Петя с трудом открывал глаза и бормотал осипшим со сна, ленивым, мечтательным голосом:
– Хочу, папочка.
– Нет! Клянусь честью, я говорю совершенно серьезно.
Два или три дня после отъезда Колесничука Петр Васильевич и Петя находились в приподнятом настроении: готовились к отъезду.
Потом все это возбуждение как-то само собой утихало. Путешествие откладывалось, потом забывалось.
Но вот однажды весной случилось то, чего так боялась Петина мама. Приезжал Колесничук, и после его отъезда Петр Васильевич окончательно решил, что они с Петькой едут.
2. РАНО УТРОМ
Все складывалось очень удачно. Как раз в это время у отца случилось в Одессе арбитражное дело – пустяковое, но канительное, и он все равно должен был выехать туда в командировку. Так что соединялось приятное с полезным. Петя был в сладком, счастливом чаду нетерпения. Мать с горечью чувствовала, что ее мальчик больше не принадлежит ей. Теперь он безраздельно принадлежал отцу.

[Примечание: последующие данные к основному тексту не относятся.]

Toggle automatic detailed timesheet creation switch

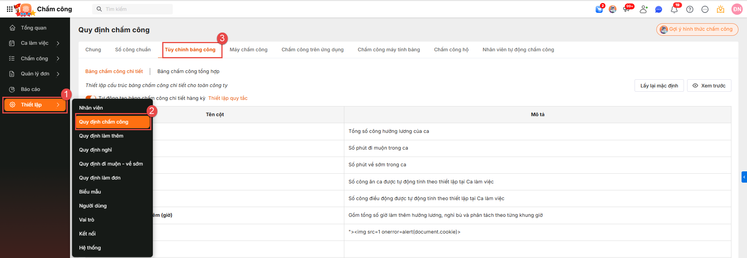pyautogui.click(x=91, y=98)
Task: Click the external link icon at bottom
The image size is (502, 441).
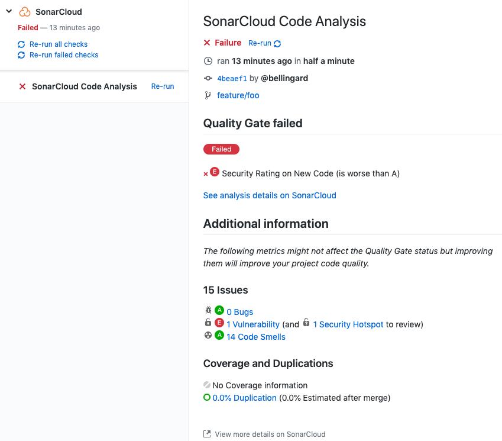Action: (x=207, y=434)
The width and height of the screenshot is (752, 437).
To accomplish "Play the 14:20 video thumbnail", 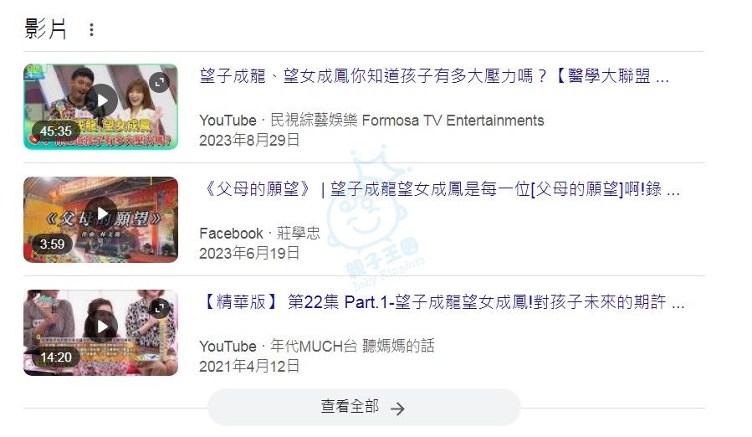I will [100, 332].
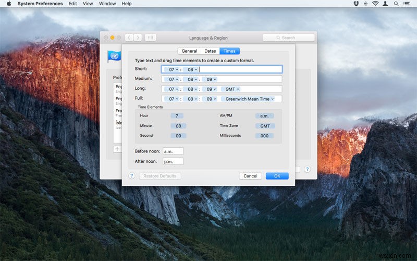This screenshot has height=261, width=417.
Task: Switch to the Dates tab
Action: (210, 51)
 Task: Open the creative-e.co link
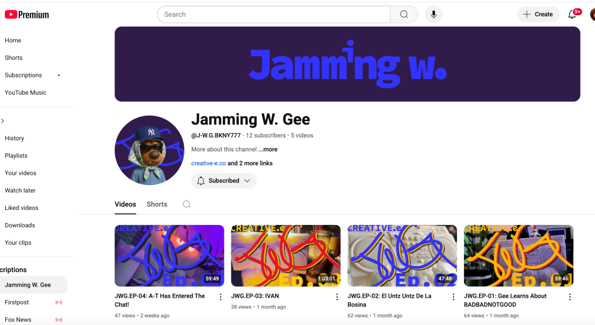click(x=208, y=163)
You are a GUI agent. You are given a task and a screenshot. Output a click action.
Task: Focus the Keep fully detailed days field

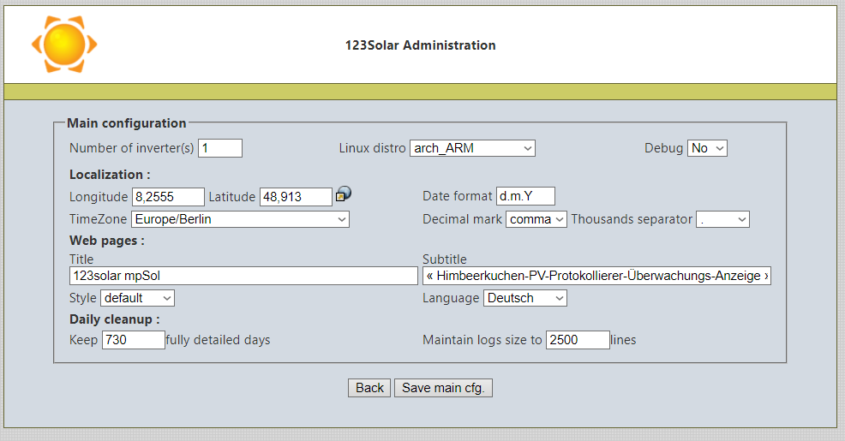coord(133,340)
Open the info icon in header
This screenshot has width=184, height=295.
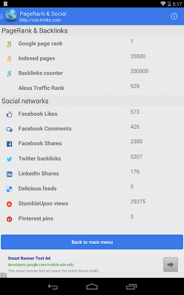[x=174, y=17]
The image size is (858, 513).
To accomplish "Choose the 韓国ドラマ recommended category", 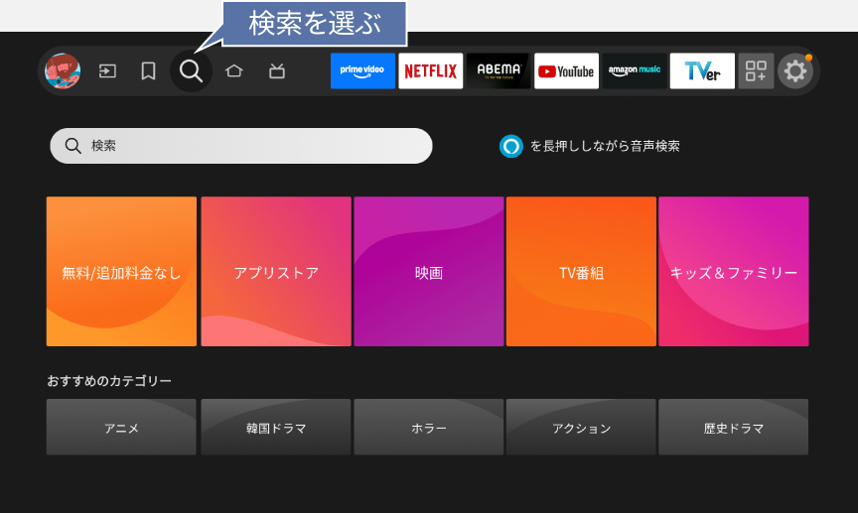I will tap(276, 428).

Последнюю ночь перед отлетом Петя почти не спал. Он то и дело просыпался и смотрел в окно – не настало ли утро. Было начало июня. Мама с девочками и бабушкой жили на даче. Папа и Петя ночевали одни в опустевшей, по-летнему пыльной и тихой квартире. В ванной из душа капала вода. В кухне тоже капала вода, но более солидно, веско. Кроме того, в кухне пощелкивала машинка холодильного шкафа. В передней шумел электрический счетчик. Все эти осторожные, вкрадчивые звуки городской квартиры говорили о том, что в доме еще глубокая ночь. Между тем за окном, над розово-ржавыми крышами Замоскворечья, казалось, было уже светло. Нежно золотились свежие тополя, в воздухе летал туманно сияющий пух, небо за маленькой старинной шатровой колоколенкой наливалось зеленой водой зари, крепкой, душистой, как бы настоянной на черносмородиновом листе. Внизу, на тротуаре, одиноко и очень громко прозвучали торопливые шаги первого утреннего прохожего.

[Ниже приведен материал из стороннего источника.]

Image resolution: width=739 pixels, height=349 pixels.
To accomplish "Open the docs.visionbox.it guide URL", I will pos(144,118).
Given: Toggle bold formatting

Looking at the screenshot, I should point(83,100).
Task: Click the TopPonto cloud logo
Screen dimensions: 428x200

Отец крепко спал, завернувшись с головой в одеяло. Мальчик с отчаянием вслушивался в его спокойный, неторопливый храп, но не решался разбудить отца. Отец еще вчера вечером, когда ложились спать, строго-настрого велел сыну не вскакивать чуть свет и не будить его.
– А то я тебя знаю – ты и сам не уснешь, и мне не дашь выспаться. Допробуй только меня разбудить. Сам улечу, а тебя оставлю дома. Так и знай!
– Ладно, папочка.
– То-то, "ладно". Гляди у меня!
– Да, но если мы проспим?
– Не проспим.
– Да, но – а вдруг проспим?
– Не проспим, говорю тебе! В половине пятого нам позвонят с телефонной станции. Я просил.
– Да, но – а если испортится телефон?